Senate Passes Federal Right-To-Try: Poll on Your Opinion

Right To TryThe U.S. Senate just passed a bill that if it becomes law would codify Right-To-Try as a federal law, meaning terminally patients across the U.S. could ask their physicians and drug manufacturers to be given still investigational therapies such as still unproven stem cell therapies in development. The bill’s official name is

“The Trickett Wendler Frank Mongiello Jordan McLinn,and Matthew Bellina Right to Try Act of 2017.” Its goal is summarized this way, “To authorize the use of unapproved medical products by patients diagnosed with a terminal illness in accordance with State law, and for other purposes.”

It has 7 key bullet points according to the Senate:

It is the sense of the Senate that section 561B of the Federal Food, Drug, and Cosmetic Act, as added by section 2—

(1) does not establish a new entitlement or modify an existing entitlement, or otherwise establish a positive right to any party or individual;

(2) does not establish any new mandates, directives, or additional regulations;

(3) only expands the scope of individual liberty and agency among patients, in limited circumstances;

(4) is consistent with, and will act as an alternative pathway alongside, existing expanded access policies of the Food and Drug Administration;

(5) will not, and cannot, create a cure or effective therapy where none exists;

(6) recognizes that the eligible terminally ill patient population often consists of those patients with the highest risk of mortality, and use of experimental treatments under the criteria and procedure described in such section 561A involves an informed assumption of risk; and

(7) establishes national standards and rules by which investigational drugs may be provided to terminally ill patients.

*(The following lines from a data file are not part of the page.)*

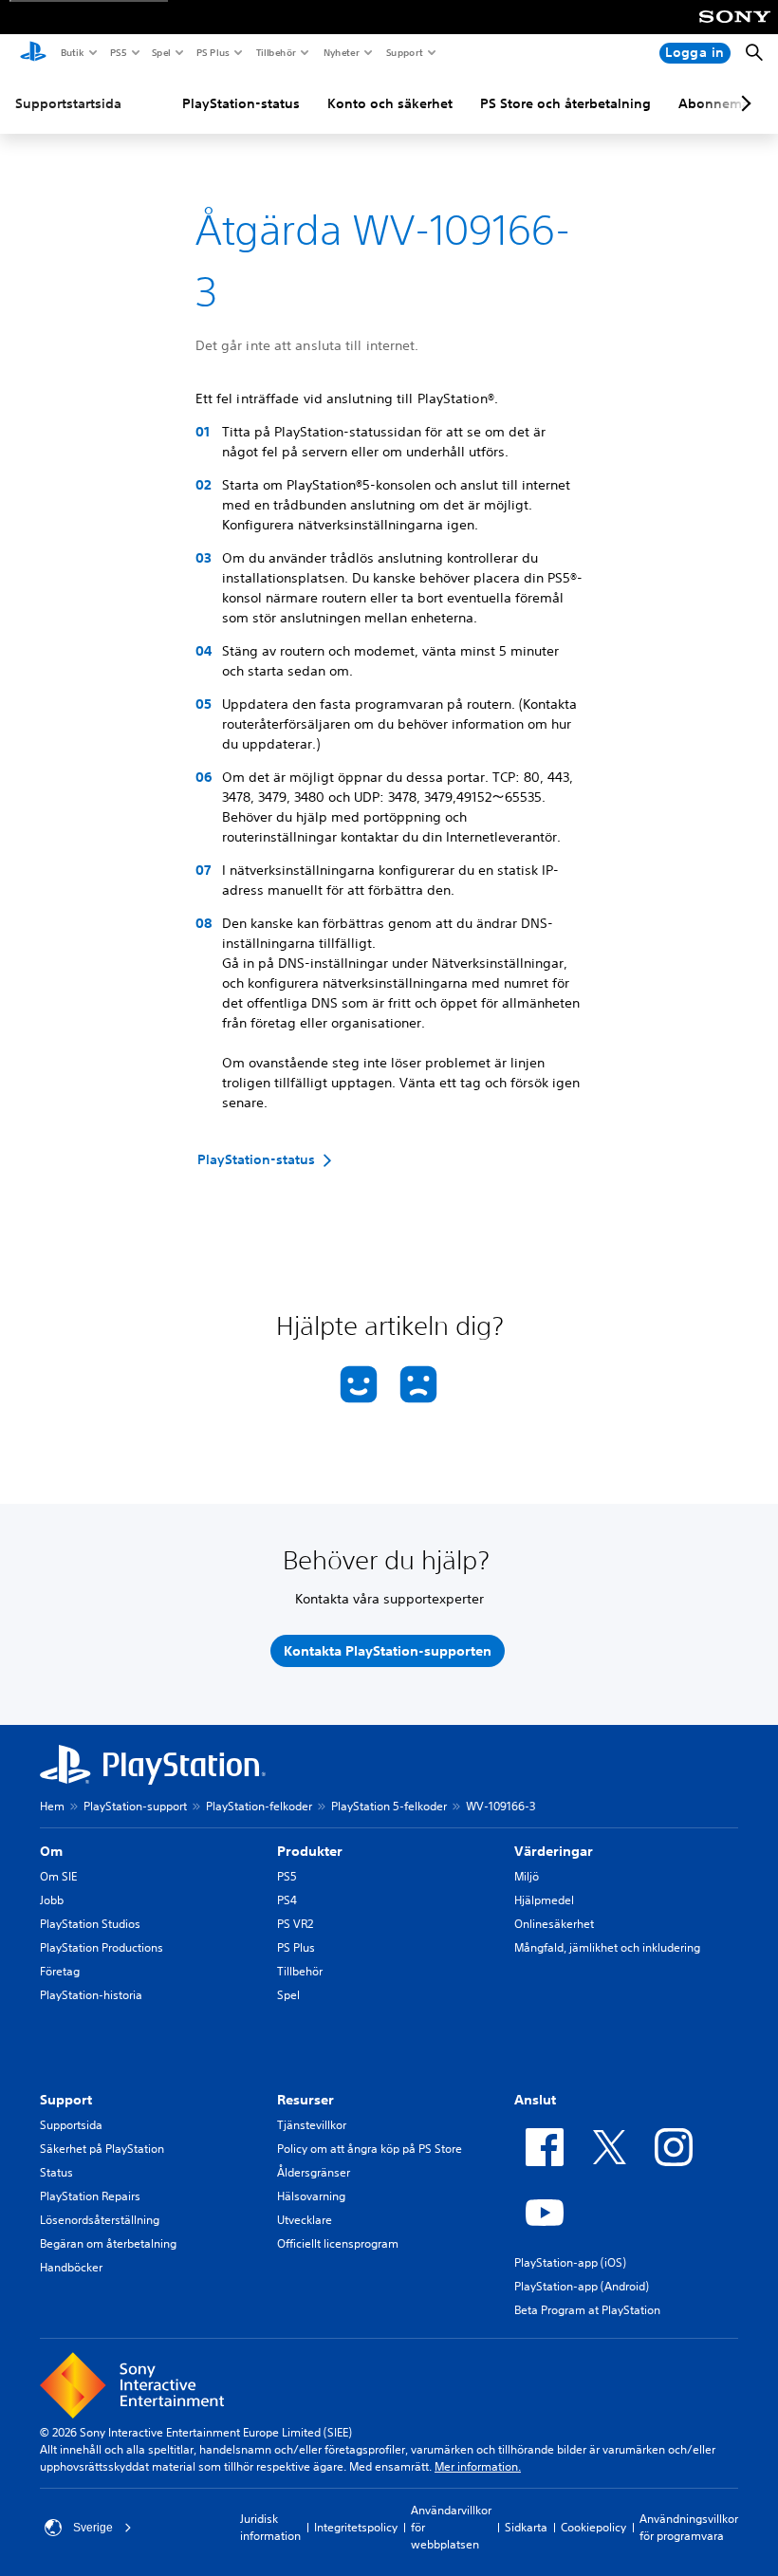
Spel (160, 52)
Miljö (526, 1876)
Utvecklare (304, 2220)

Proponents say it makes good sense and is ethical that such extremely ill patients should be given the right to try a wide range of options including unproven therapies, while opponents say it is too risky and that the FDA’s current compassionate use/expanded access program already works for such patients. It is likely that this bill will become law soon.

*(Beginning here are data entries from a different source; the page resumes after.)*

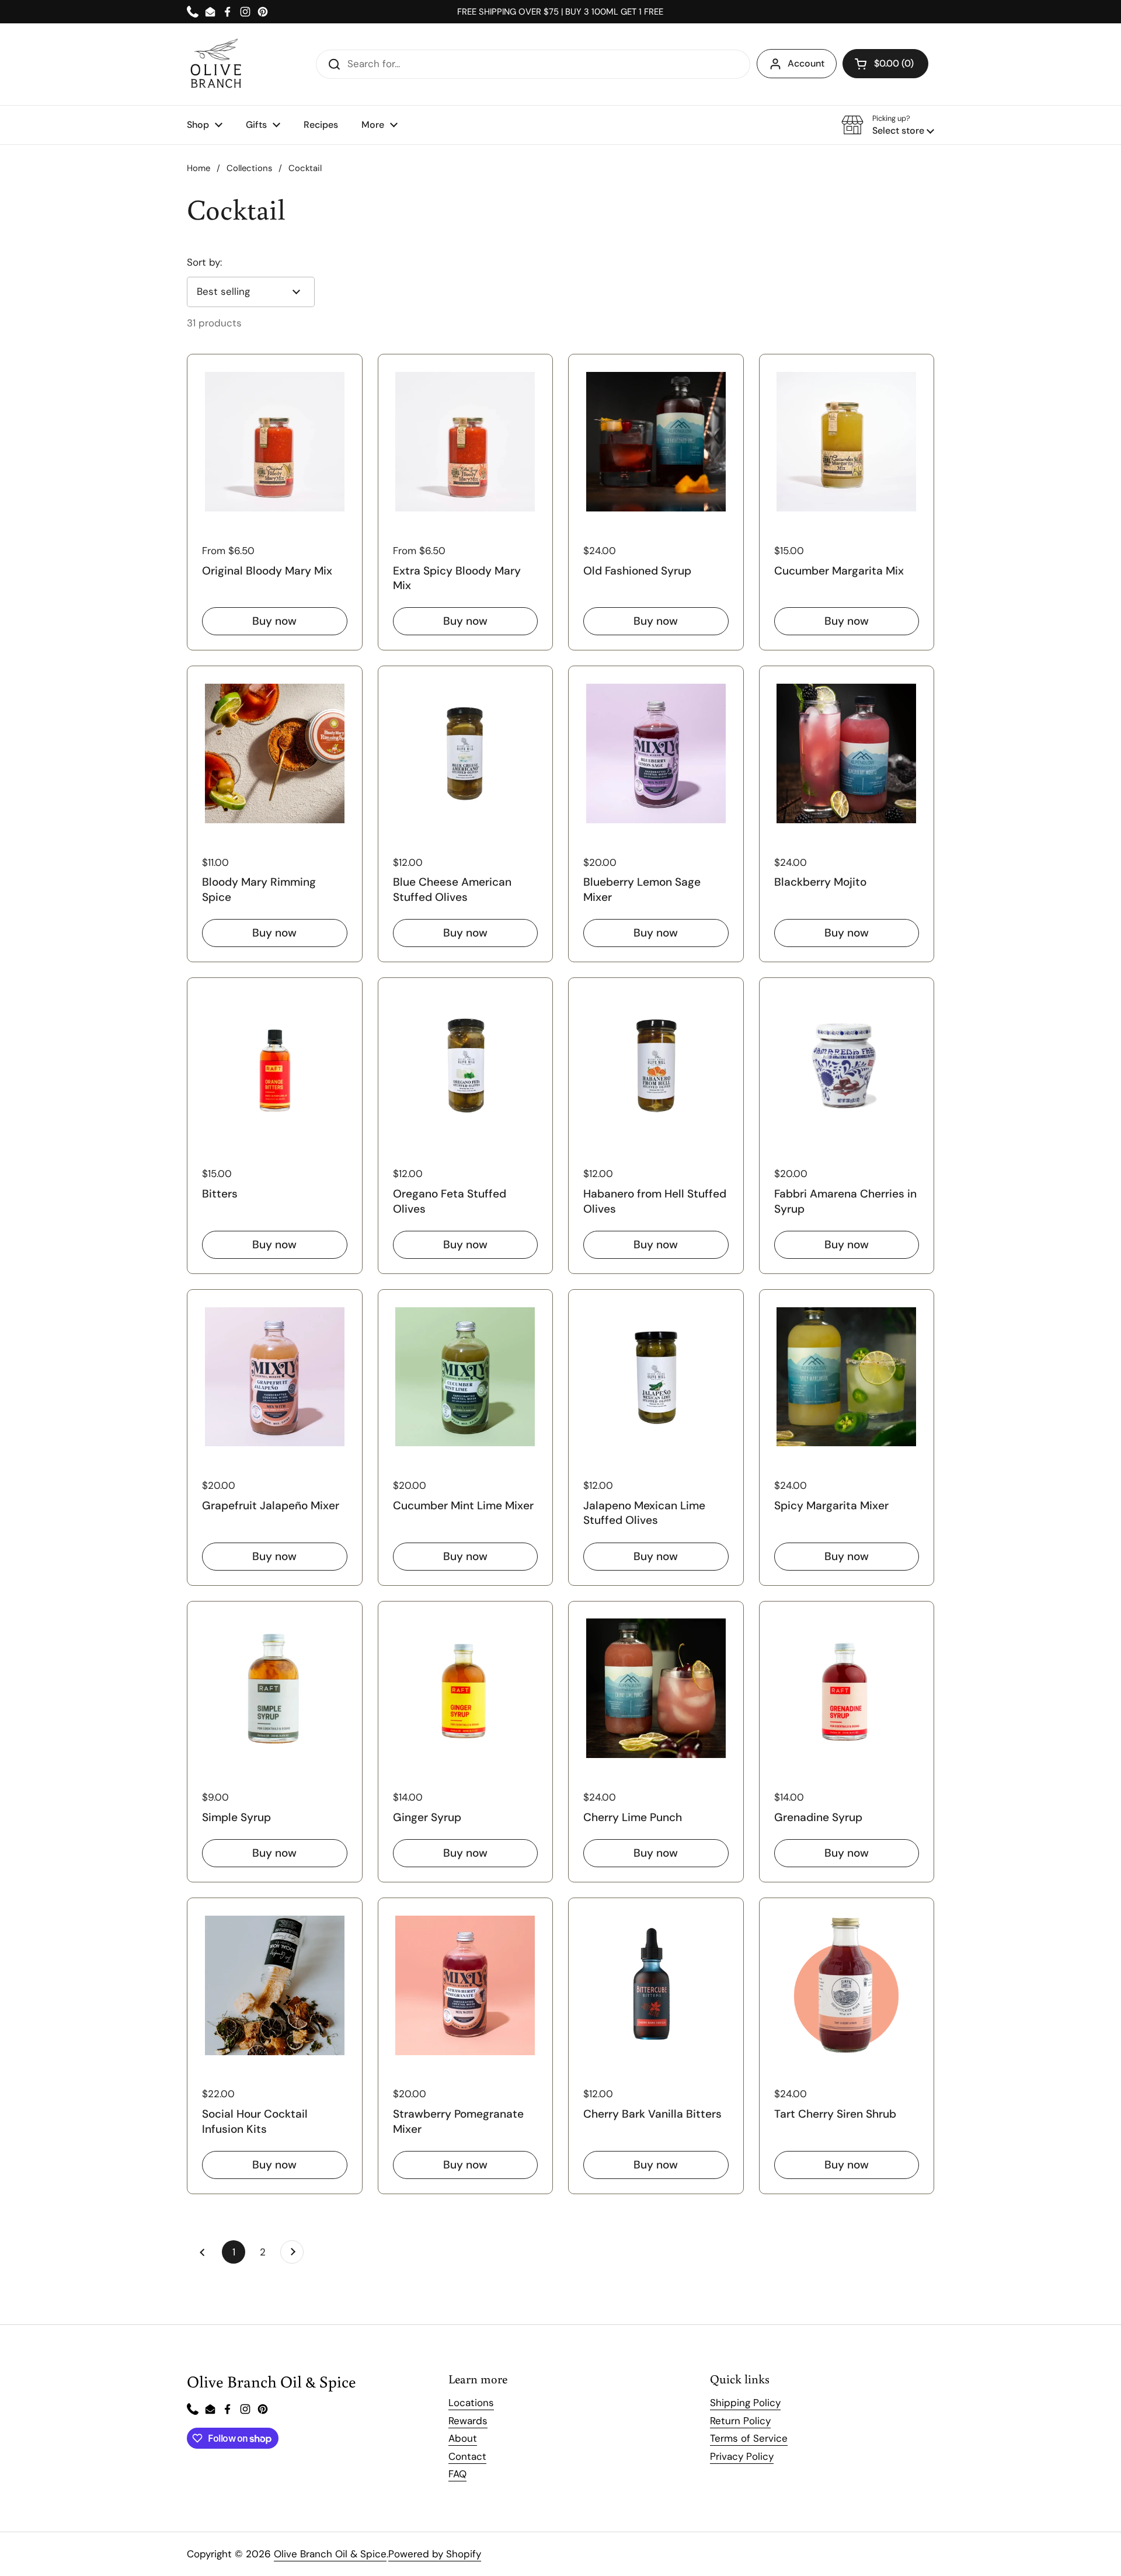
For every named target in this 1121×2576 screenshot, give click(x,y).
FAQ (457, 2473)
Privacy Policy (742, 2456)
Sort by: (204, 262)
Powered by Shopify (434, 2553)
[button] (885, 63)
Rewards (468, 2420)
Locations (471, 2402)
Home (198, 168)
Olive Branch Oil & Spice (330, 2553)
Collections (249, 168)
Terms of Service (749, 2438)
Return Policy (740, 2420)
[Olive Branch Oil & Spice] (216, 64)
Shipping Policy (745, 2402)
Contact (467, 2456)
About (462, 2438)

For two strong opinions either way on Right-To-Try see this debate from this week involving Beth Roxland of NYU and Christina Sandefur of the Goldwater Institute.

What do you think of the idea of a federal Right-To-Try law? Take our poll above.

4 thoughts on “Senate Passes Federal Right-To-Try: Poll on Your Opinion”

  1. Inga Andersdotter

    I’m still not sure how I feel about this. BUT….I did a lot of research into these issues when Oregon passed the RTT bill about 2 years ago, and one thing is definitely true: in the past, the FDA had a terrible history of transparency when it comes to the question of who gets compassionate use, how they get it, and why it did or didn’t happen.. From all available information, it seems that it was all about who you knew, whether or not you were sophisticated enough to cut through red tape, if you had the influence to pull strings, etc etc etc. There was zero transparency. (I still have all of the references and sources that I found.) And I have to say that I think the longstanding issues with access have had a lot to do with why RTT was and is so appealing. People who had to go through the process had very little reason to trust that the FDA could handle fair access to whatever experimental treatments were available. This issue really needs to be openly admitted at this point.

  2. This sounds like a step in the right direction, however, it would not benefit people, such as myself, who suffer with ms because, for the most part, ms is a non life threatening disease.

    1. Cathy, here’s the hope for those with non-terminal illness like MS. There are also terminal autoimmune illnesses like System Juvenile Rheumatoid Arthritis. There are a few children who’s lives have been saved using high dose expanded stem cells, which were extracted from their own fat tissue. RTT can make it easier for terminal patients to access therapies like this, thus growing the evidence base faster. And once the evidence is there that it puts terminal autoimmune patients into remission, the logical next step is to accelerate access and approval for chronic patients. I know this, because I had the same treatment for long standing MS, and have been im remission since 2014. We’re going to get there!